The diagnosis of cancer on the left lung would mandate a thorough evaluation of the opposite lung in order to plan the appropriate therapy.
Amyloidosis presents more often with diffuse involvement of the lung and with disease elsewhere in the body (as the amyloid may also deposit along the heart, the kidneys, etc.).Based on your description, this is not likely the case. The other type of amyloidosis would present as a localized area, and may indeed be mistaken for lung cancer. These would generally have a benign course, but since these are much rarer, the actual behavior would not be very predictable.
The diagnosis of lung cancer would likely mandate a biopsy of the opposite lung, to ascertain if it is also cancer or not.
Before performing the lobectomy on Mom's left lung, a physcian/radiologist twice biopsied the lesion on the right lung, which did not yeild a specific pathology. The physcian who performed the biopsy reported the lesion/tumor was approximately 2 cm with a very hard surface, making it difficult to obtain an adequate sample. The forcep could only scrape a small specimen to test. She experienced pneumothorax in her right lung in one instance. The left lesion, was sized at approximately 3 cm and was easier to biopsy. Its specific pathology was squamous cell carcinoma. Her surgeon and primary physician reasoned that her best shot at survival was to perform the lobectomy on her left lower lobe (a known malignant tumor) and then watch the lesion on the right lung. Should we be concerned with the inconclusive nature of the biopsy results? Should our mom request a third biopsy? Is her chemotherapy plan dependent on whether the right lesion is cancerous or benign amyloidosis?
Many thanks for your kind replies.
Please forgive me for adding this information. I just located the two biopsy reports for mom's right lung biopsy.
The first report stated "Final Diagnosisamorphos eosinophilic and portion of pulmonary alveolar. Parenchyma with no specific pathologic change. Comment: The histologic finding raise the possibility of nodular amyloidosis versus stromal reacion reaction/scar. Cong red stain was equivocal. If malignancy is suspected, the biopsy material may not be representative of the lesion. Clinicla correlation and additional studies may be requred for a specific diagnosis.
The second report stated "Final Diagnosis: amorphous eosinophilic material with scattered giant cells and lymphoplasmacytic inflamation. Comment: The histologic features are similar to the previous biopsy material and is most consistent with nodular amyloidosis. No malignant infiltrates are identified."

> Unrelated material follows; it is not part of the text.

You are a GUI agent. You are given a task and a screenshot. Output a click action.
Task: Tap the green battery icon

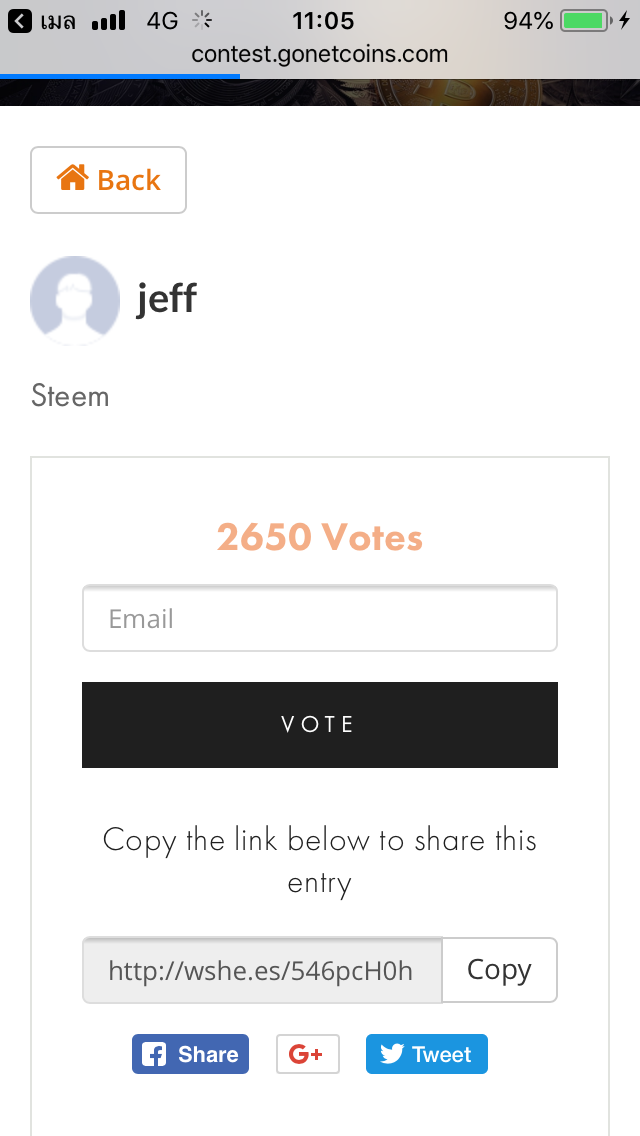(586, 21)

I thought this may be helpful to you in responding to my earlier post. Thanks again.
Getting biopsies on the lung isn’t easy, and after 2 biopsies, a third may not really help unless the entire segment would be removed. If suspicion is indeed high, then that would be the case.
If this is amyloidosis indeed, this would tend to have a slow, indolent course unlike the amyloidosis which is diffuse, involving more areas of the lung. Observation for its behavior over time is indeed an option. However, action must be taken for the left lung.
The chemotherapy after surgery would be adjunctive to the surgery done on the left lower lobe. It is not meant to eliminate cancer in the right lobe if it exists. While it is theoretically sound that a cancer on the right lung can be eliminated- such an approach has not been proven. Put another way, chemotherapy alone has not been able to provide cures by itself in the absence of surgery for lung cancer. So the best outcome would be that the right lung contains no cancer.